A/N: APRIL 9TH - Hey, guys, so we had a big storm up here on Wednesday the 5th, most people in the area lost power for the last few days, I got mine back yesterday but didn't get my internet back until today, so I couldn't post anything. Going to get the last few days' chapters posted ASAP!
April 7th 2023
Chapter 97
We Change Seasons
It had been several years since Maya had been as directly and constantly involved with the preparations for the Fall Fest as she was on this year. Back when she'd first been part of the committee, she'd been working at the theater still, not yet a teacher, and she also hadn't been a mother. It wasn't as though she couldn't have done it all at once; that had just been her choice, her need to put her focus on her family most of all.

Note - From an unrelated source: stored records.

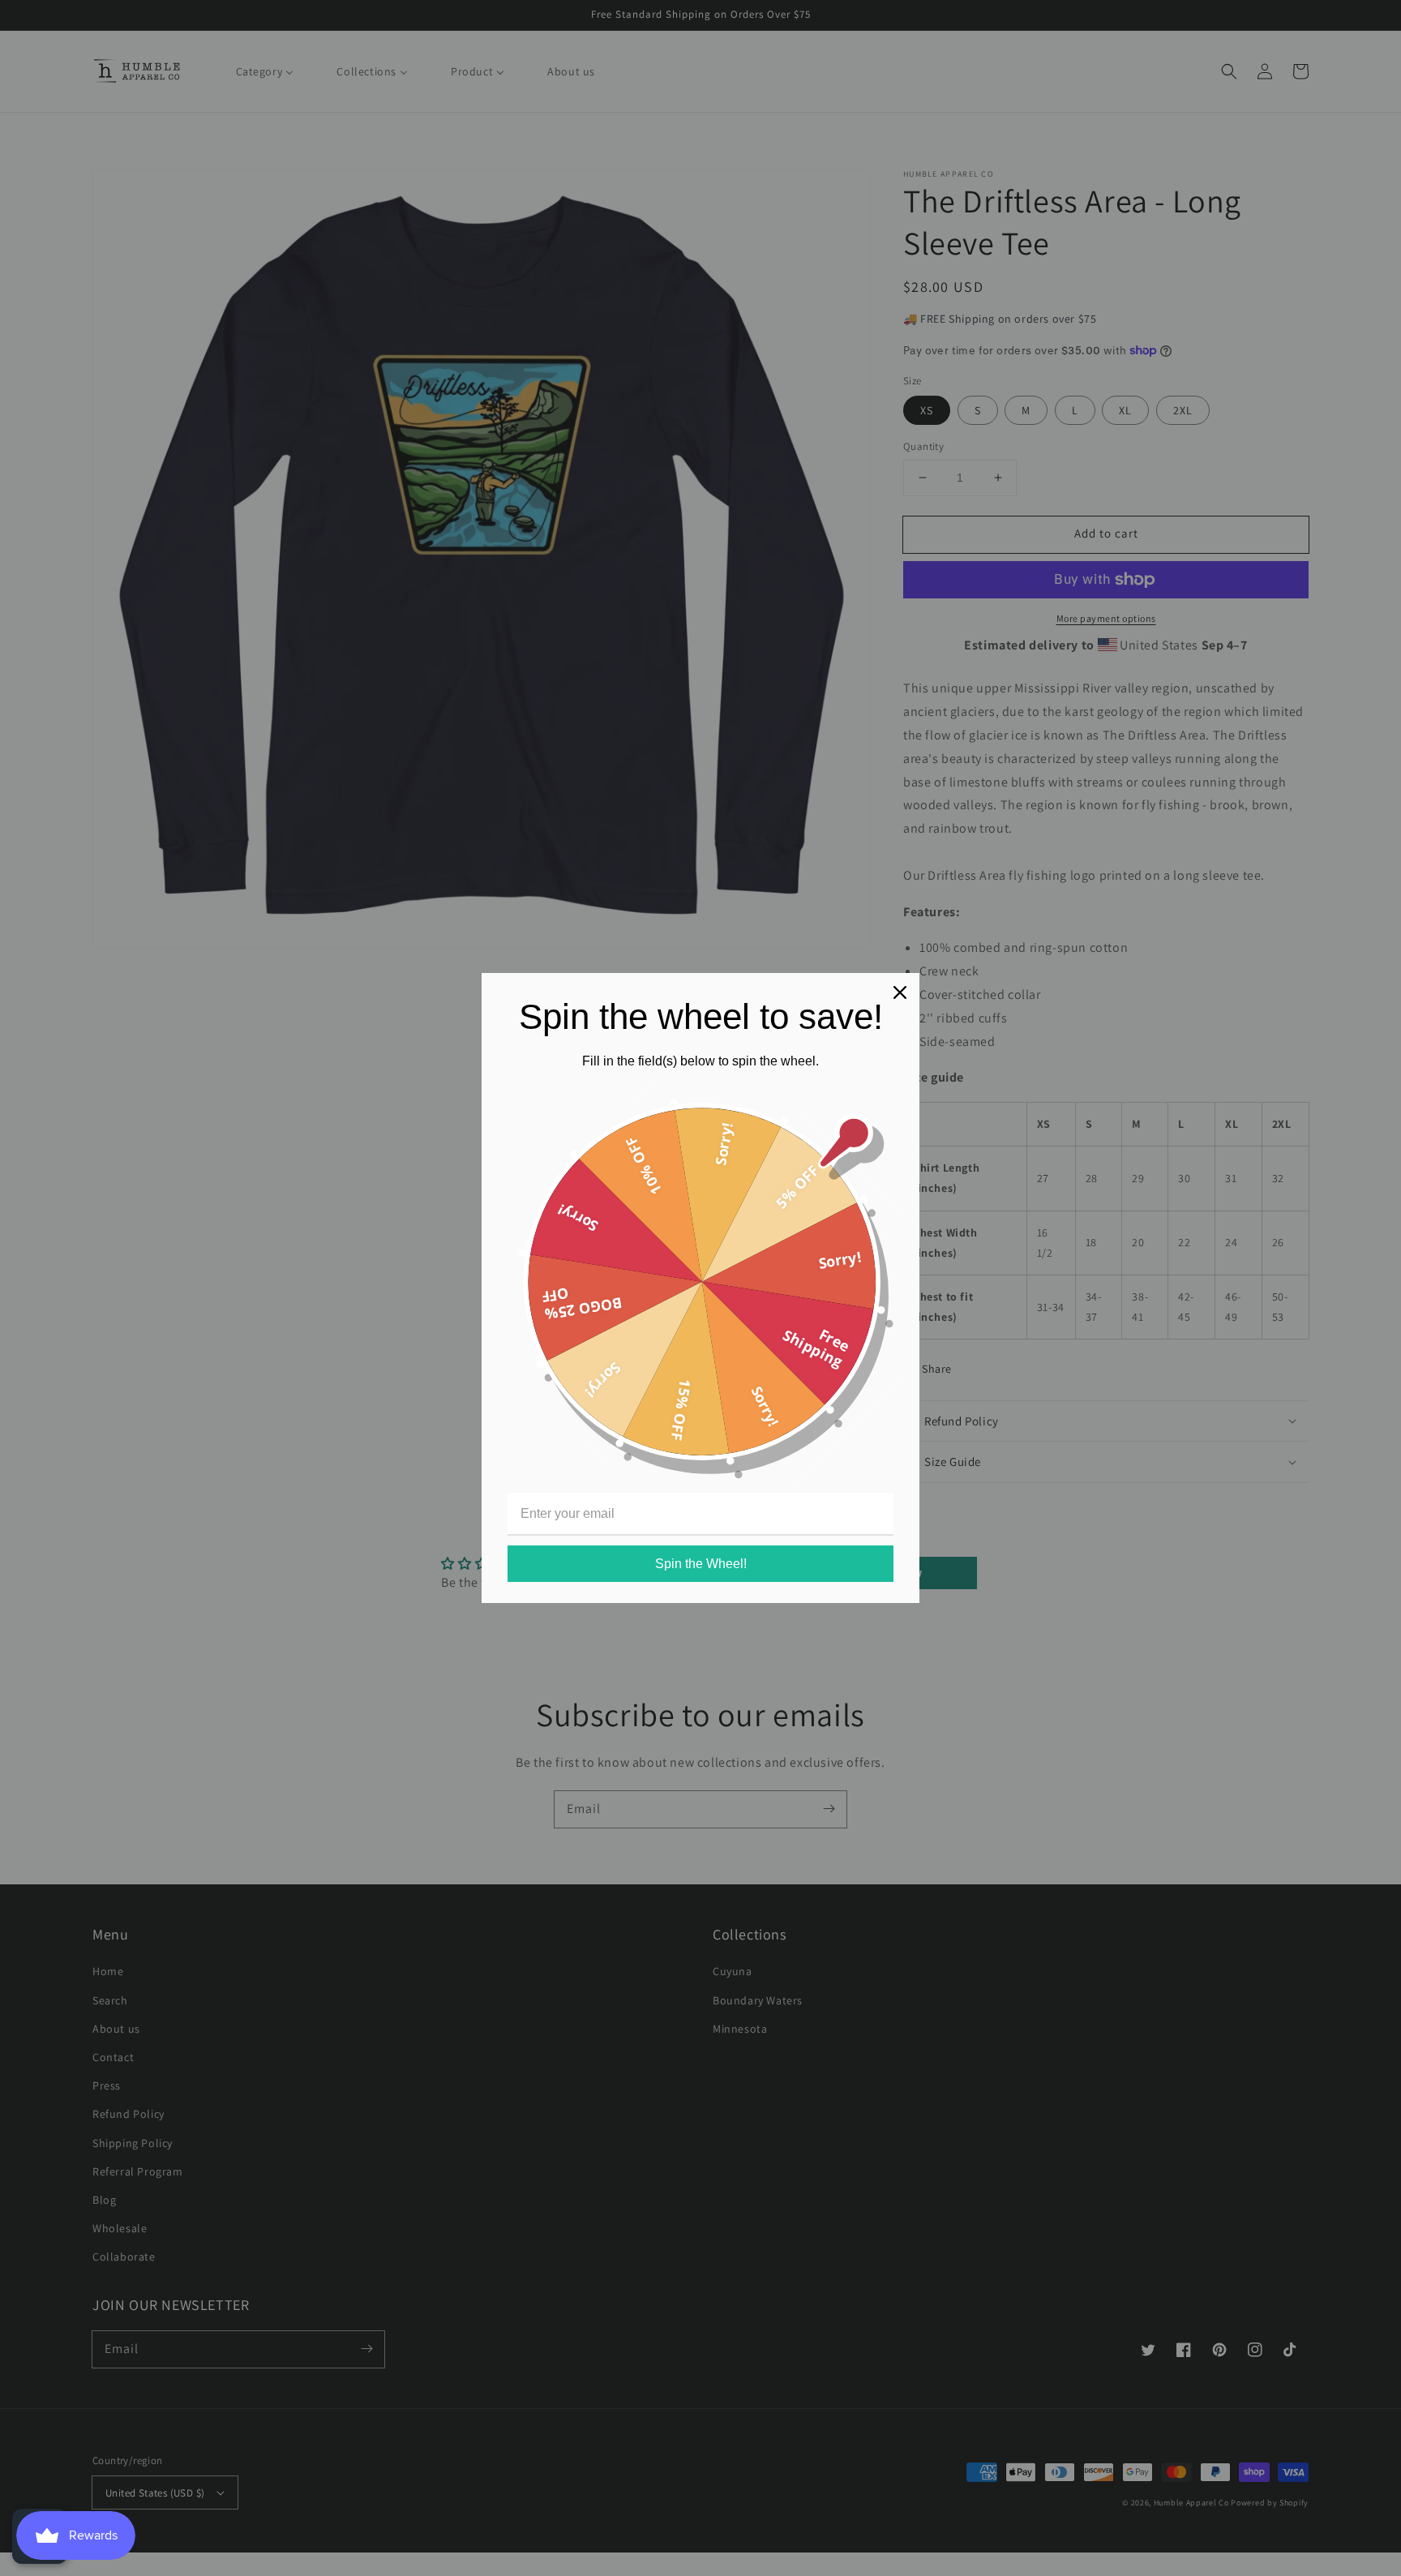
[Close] (899, 992)
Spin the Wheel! (701, 1564)
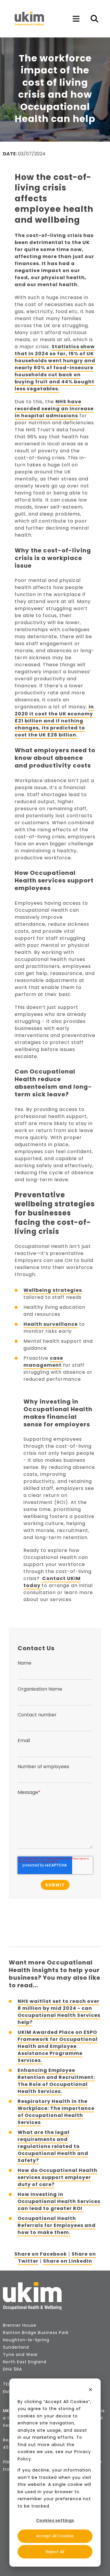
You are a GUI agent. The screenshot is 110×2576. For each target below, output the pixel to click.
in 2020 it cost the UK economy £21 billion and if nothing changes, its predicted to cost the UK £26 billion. (54, 720)
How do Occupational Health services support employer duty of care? (57, 2177)
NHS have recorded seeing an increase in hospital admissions (54, 408)
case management (43, 1361)
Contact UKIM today (52, 1582)
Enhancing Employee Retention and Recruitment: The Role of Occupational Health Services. (56, 2081)
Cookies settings (55, 2520)
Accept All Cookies (55, 2536)
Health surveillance (50, 1324)
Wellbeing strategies (52, 1290)
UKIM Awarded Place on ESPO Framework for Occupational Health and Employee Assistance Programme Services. (58, 2046)
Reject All (55, 2552)
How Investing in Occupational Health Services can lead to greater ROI (59, 2201)
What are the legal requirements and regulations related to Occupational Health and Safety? (53, 2146)
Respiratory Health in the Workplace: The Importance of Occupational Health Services (56, 2112)
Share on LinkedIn (67, 2261)
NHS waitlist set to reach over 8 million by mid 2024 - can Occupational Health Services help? (59, 2012)
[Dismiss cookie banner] (90, 2390)
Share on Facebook (40, 2254)
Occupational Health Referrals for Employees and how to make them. (57, 2225)
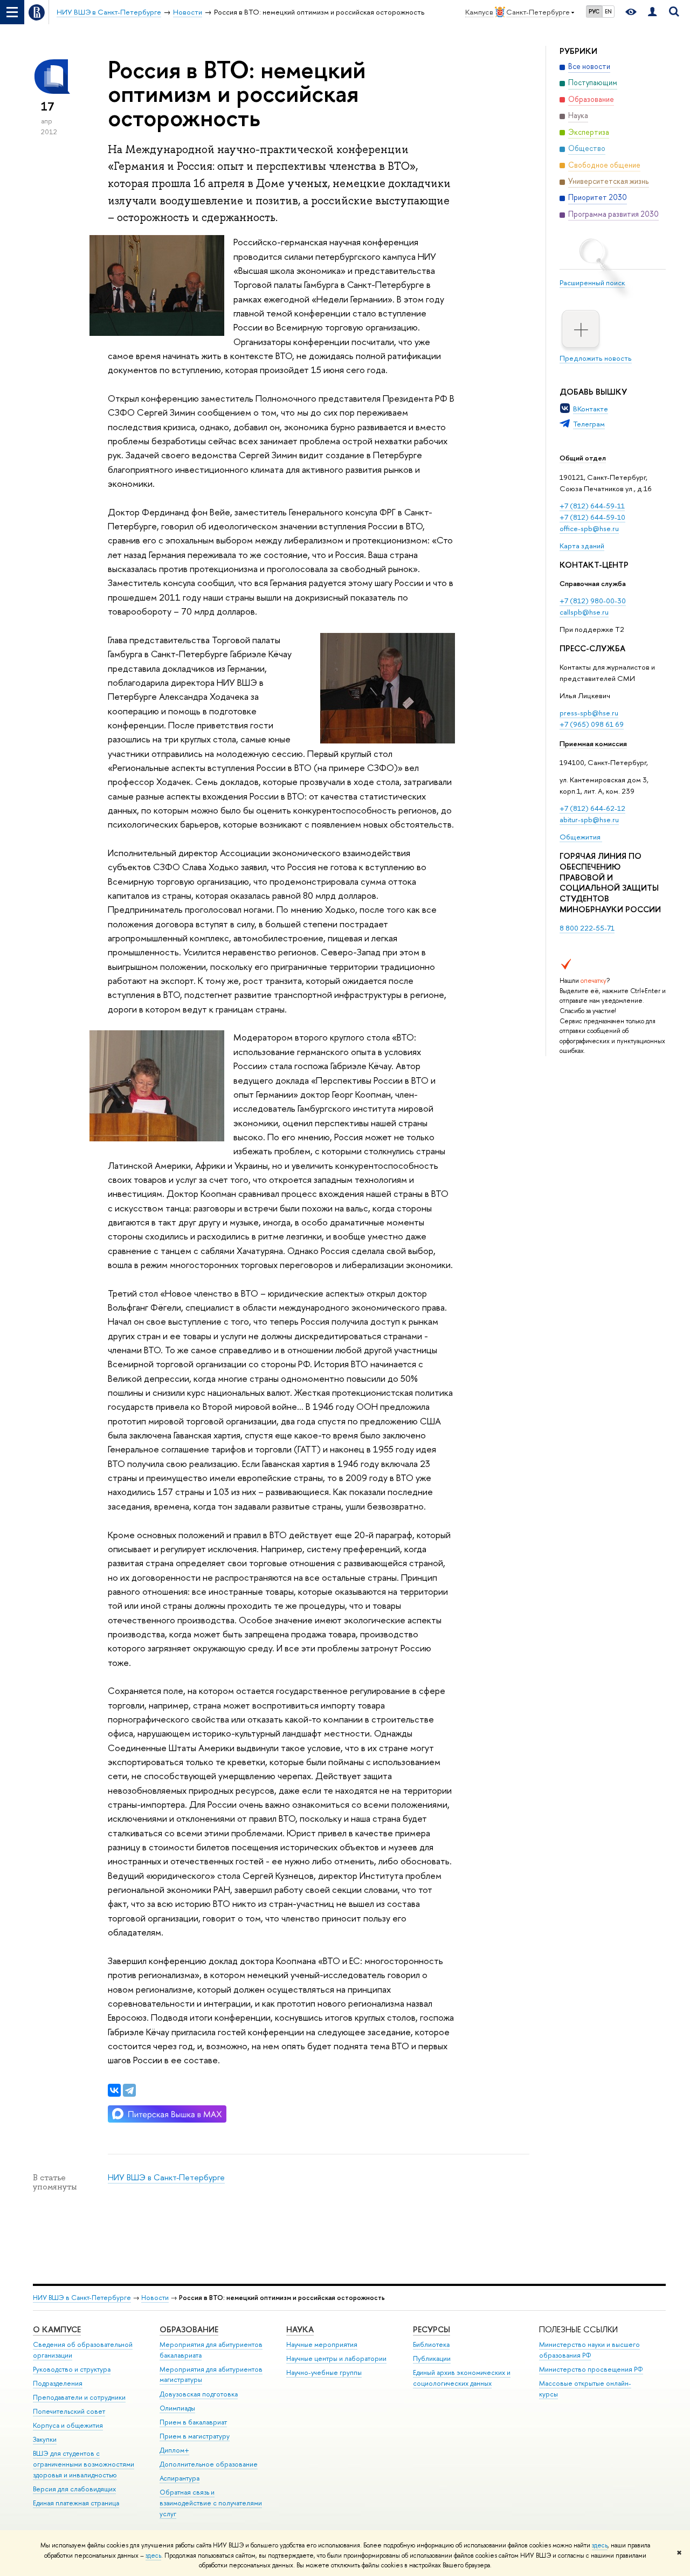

But then they'd called for her. This year would be the hundredth of these festivals, and it would be bigger, longer, and starting earlier than usual. They were calling for all the help they could get. Maya had needed to hear nothing further in order to commit herself to it, but then an idea had struck her all of five minutes later that immediately sent her making calls and sending messages, sharing her idea and at the same time looking to see if it might be met with support. Whether by the benefits of convenient timing or a slightly co-dependent and lengthy friendship, she had her answers very quickly.
Within an hour of committing herself to help with the festival, she'd also submitted several more names of people ready and willing to help. The fact that they would couple this opportunity with another and have themselves a child free sleepover in the midst of it all was only a bonus. They'd done it once before, and it had been a good time for them as much as for their children, wherever they'd ended up, so they would all get something from this, the committee, the turtles, and the junior turtles.
Where the Friar girls were concerned, it couldn't be helped that their parents would hope this weekend would go and get a few things back on track. That remained to be something in their household, and the longer it went on, the harder it got to watch. It was to the point that Maya and Lucas weren't sure whether they all remembered exactly what had made them all this way. They'd say it was likelier that they were stuck on the fact that they had been upset, telling them that they should continue to be. There was just a chance that maybe they were this close to putting it behind them, but the breakthrough was evading them in the meantime.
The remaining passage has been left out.